The Centers for Disease Control recently released a report that the birth rate in the United States is the lowest in the last 30 years. It is below the replacement rate to sustain the population. Many people from writers in the New York times to conservative talk show hosts have reasons for this. The actual reasons go much deeper than what you may hear in the mainstream media.
Only 12 percent of U.S. private sector workers have access to paid family leave through their employer. For all the talk about the sanctity of life, there is very little social support for mothers. 1 in 4 mothers go back to work 10 days after giving birth. There are ongoing class action suits against companies because of their discrimination, bias and harassment of pregnant mothers in the work place.
Going back to work right after giving birth has enormous health consequences for the mother and baby. Let’s look at just this issue. Afterbirth practices in traditional cultures were very different than in the modern world. Social support was stronger with extended families. Customs for afterbirth were healthier from a natural viewpoint.
In Asian cultures, and many others, mothers were encouraged to stay in bed for the first week or more in order to let the pelvis which opened up in natural childbirth to close. After this, very light standing and physical activity was encouraged for the next weeks and light activity after that. If the pelvis doesn’t close completely, the organs in the lower body collapse over time creating problems with reproductive, digestive, colon and bladder functions.
Because of weakened conditions in modern women, many women have to have surgery to give childbirth. From an energetic view, cutting into the lower abdomen weakens the health of the whole body. Steps must be taken to restore a woman’s health when this procedure is done. In Asian studies, the lower abdomen is considered a very strong energy center. If compromised, the health of the whole person declines. Giving birth is a very big event. The body needs to heal.
In addition, the bonding between the mother and child takes time, definitely more than 2 weeks. There are potential psychological consequences of this bond not being fully developed.
Hardships are imposed on mothers who want to stay home with their newborn. Low income motherhood throws a woman into poverty. High earning women are knocked off the promotion track. In addition to this, men’s wages have been stagnant for decades.

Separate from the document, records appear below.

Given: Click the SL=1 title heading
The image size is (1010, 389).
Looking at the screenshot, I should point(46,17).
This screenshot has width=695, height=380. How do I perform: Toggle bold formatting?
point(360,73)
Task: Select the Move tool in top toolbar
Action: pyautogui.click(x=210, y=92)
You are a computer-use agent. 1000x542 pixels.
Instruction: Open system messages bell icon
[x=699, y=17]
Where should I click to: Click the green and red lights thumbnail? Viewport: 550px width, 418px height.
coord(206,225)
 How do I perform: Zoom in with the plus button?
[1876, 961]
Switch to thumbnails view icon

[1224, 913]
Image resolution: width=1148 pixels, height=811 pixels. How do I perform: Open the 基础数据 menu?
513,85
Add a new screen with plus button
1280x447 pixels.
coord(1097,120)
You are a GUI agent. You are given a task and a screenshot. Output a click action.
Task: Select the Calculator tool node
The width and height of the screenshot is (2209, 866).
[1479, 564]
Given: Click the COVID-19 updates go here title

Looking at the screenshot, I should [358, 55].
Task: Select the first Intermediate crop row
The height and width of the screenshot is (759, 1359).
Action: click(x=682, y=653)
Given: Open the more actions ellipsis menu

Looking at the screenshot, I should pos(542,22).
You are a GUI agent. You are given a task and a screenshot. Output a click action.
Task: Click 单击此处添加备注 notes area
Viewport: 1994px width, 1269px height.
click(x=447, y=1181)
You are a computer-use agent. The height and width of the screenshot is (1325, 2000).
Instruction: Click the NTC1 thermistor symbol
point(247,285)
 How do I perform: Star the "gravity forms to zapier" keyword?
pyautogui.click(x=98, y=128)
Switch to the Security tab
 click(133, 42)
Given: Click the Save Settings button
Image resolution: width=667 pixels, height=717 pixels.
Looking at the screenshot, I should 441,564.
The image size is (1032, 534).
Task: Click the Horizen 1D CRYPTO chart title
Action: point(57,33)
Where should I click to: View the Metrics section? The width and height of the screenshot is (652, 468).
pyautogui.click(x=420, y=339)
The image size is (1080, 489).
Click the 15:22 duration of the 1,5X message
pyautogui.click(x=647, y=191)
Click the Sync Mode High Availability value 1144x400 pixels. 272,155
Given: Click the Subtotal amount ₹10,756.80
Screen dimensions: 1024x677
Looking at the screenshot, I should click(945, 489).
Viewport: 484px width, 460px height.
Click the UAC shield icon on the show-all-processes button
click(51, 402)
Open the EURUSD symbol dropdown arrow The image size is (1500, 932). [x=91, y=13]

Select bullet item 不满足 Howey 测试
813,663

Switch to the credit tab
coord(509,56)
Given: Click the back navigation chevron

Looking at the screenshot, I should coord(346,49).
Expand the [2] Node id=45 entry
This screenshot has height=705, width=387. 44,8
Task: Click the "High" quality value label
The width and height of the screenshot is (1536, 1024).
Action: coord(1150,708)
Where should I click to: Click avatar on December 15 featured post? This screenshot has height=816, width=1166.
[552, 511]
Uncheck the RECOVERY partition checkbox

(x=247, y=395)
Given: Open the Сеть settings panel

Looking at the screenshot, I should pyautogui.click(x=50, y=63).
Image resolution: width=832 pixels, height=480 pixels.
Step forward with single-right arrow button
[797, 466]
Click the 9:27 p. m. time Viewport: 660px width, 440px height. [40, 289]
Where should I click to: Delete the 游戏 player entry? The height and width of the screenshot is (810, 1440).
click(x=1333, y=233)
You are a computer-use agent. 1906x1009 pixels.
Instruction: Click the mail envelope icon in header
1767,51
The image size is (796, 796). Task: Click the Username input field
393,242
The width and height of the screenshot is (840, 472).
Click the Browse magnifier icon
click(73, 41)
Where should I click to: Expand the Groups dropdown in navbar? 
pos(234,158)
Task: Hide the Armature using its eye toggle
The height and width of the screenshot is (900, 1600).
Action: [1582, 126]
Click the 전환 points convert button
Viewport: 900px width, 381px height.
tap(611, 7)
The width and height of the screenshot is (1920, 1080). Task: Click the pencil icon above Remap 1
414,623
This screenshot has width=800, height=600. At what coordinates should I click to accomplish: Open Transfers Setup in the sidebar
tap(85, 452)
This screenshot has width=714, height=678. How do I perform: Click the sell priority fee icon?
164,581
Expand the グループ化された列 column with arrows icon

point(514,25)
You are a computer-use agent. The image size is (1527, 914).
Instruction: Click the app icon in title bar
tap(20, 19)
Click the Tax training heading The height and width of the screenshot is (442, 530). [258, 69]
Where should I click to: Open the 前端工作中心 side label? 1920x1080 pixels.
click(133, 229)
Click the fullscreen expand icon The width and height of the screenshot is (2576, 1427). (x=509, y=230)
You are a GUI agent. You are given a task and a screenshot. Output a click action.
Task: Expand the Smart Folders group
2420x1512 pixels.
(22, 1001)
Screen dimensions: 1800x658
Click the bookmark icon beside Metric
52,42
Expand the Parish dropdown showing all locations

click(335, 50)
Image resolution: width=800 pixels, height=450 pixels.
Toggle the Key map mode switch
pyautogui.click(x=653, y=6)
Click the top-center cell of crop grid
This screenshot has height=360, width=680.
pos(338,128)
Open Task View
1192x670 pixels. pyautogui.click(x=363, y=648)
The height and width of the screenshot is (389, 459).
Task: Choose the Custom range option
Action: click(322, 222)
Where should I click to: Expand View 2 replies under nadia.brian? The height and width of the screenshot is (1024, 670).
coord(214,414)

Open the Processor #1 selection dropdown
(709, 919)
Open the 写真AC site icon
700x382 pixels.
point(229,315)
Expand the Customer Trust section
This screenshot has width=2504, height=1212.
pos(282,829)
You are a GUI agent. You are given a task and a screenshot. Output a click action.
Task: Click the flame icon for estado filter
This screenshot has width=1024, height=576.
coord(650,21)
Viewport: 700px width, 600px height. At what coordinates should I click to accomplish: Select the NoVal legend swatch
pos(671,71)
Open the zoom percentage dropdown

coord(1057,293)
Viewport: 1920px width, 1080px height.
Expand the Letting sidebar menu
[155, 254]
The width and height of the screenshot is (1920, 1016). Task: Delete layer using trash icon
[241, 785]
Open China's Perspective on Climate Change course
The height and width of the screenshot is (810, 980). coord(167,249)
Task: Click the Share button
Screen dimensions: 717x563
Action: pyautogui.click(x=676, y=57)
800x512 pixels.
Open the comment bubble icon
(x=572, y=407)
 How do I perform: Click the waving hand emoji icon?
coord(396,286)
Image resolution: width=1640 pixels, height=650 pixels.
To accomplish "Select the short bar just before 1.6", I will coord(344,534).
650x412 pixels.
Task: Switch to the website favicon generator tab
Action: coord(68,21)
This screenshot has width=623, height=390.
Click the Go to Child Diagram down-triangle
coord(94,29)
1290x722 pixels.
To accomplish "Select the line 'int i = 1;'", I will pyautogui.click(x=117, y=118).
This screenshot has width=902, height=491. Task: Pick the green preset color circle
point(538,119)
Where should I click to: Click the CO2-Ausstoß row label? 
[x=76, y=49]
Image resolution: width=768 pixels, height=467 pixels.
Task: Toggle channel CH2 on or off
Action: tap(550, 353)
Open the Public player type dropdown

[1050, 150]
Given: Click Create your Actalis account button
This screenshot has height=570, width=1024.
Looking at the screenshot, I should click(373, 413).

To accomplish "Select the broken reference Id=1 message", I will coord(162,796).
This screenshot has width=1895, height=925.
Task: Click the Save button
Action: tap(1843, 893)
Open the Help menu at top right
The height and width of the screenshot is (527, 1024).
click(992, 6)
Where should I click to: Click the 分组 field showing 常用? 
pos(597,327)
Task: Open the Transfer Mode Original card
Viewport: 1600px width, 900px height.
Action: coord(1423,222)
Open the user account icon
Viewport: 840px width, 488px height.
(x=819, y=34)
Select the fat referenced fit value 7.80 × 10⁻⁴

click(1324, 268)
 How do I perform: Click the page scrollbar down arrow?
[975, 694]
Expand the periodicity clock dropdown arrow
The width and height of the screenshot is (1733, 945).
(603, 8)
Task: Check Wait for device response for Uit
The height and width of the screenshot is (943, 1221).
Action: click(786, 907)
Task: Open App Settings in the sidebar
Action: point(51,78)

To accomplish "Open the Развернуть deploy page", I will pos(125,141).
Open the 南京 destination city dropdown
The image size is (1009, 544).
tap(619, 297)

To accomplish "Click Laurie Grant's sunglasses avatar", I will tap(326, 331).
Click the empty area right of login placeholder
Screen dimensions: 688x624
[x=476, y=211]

Although the unemployment rate is going down, wages are not going up making it harder for mothers to rely on their husbands’ income during early motherhood.
When having children, women because of financial and other needs, are working full time while keeping a household and parenting. This can be exhausting. Complications such as birth defects can occur in someone who is depleted from diet and activities. Infertility can result from artificial means employed to force conception.
Women who cannot afford to have a child are putting off having children until they are older. In America, between a combination of poor diet, excessive dieting and exhaustion from work, many women find themselves depleted during middle age. They become further exhausted after the child is born due to their work schedule and imbalanced after birth practices. Giving birth traditionally was a younger woman’s activity because their vitality is at an optimum level and the mother has enough energy to raise a child. It is clear that we have to change our thinking on this topic to value and support motherhood at any age. This has be changed politically as well as personally.
From a political view point, economic equality has to be created. We need to work to change this with elected officials and get smarter beyond rigid camps of politics to create economic justice. We are all in this together. We rise and fall together. Pressures have to come to bear for treating women who are pregnant with respect and care by all companies and organizations.
From the personal perspective, it is important for women who decide to be mothers to understand how to prepare for childbirth and how to recover correctly after childbirth. Particularly, women have to be careful about restricting their diets by either dieting or going on extreme diets such as raw foods, vegan, and paleo types of eating.
Adequate nourishment and the right kind of activity is important before and after birth. Things to consider in a woman’s daily diet are adequate amounts of calories. Include healthy whole grains and some natural refined carbohydrates and cooked vegetables. Have natural animal proteins daily including: naturally raised meat, poultry, fish, and whole dairy products. Use natural fats such as butter, olive oil and coconut oil. Eat organic fruits, natural sugars, small amounts of juices, natural seasonings such as sea salt and garlic and mild herbal beverages. It is important to limit junk foods and excessive consumption of highly processed foods with chemicals and additives. Avoid dieting and instead eat more home cooked or naturally prepared foods.
Avoid high amounts of aerobic exercise which weakens the metabolism and do moderate but regular exercise. Do stress reducing activities such as breathing and meditation. Think carefully about what kind of work to pursue in order to work smarter.
I feel it is important to try to have children earlier in life as much as possible and create a network of social support to help you. My first two children were born at a time when there was a very strong natural foods macrobiotic community in the Boston area. There was a network of other women and mothers who cooked for our family and helped in other ways after the birth of our children.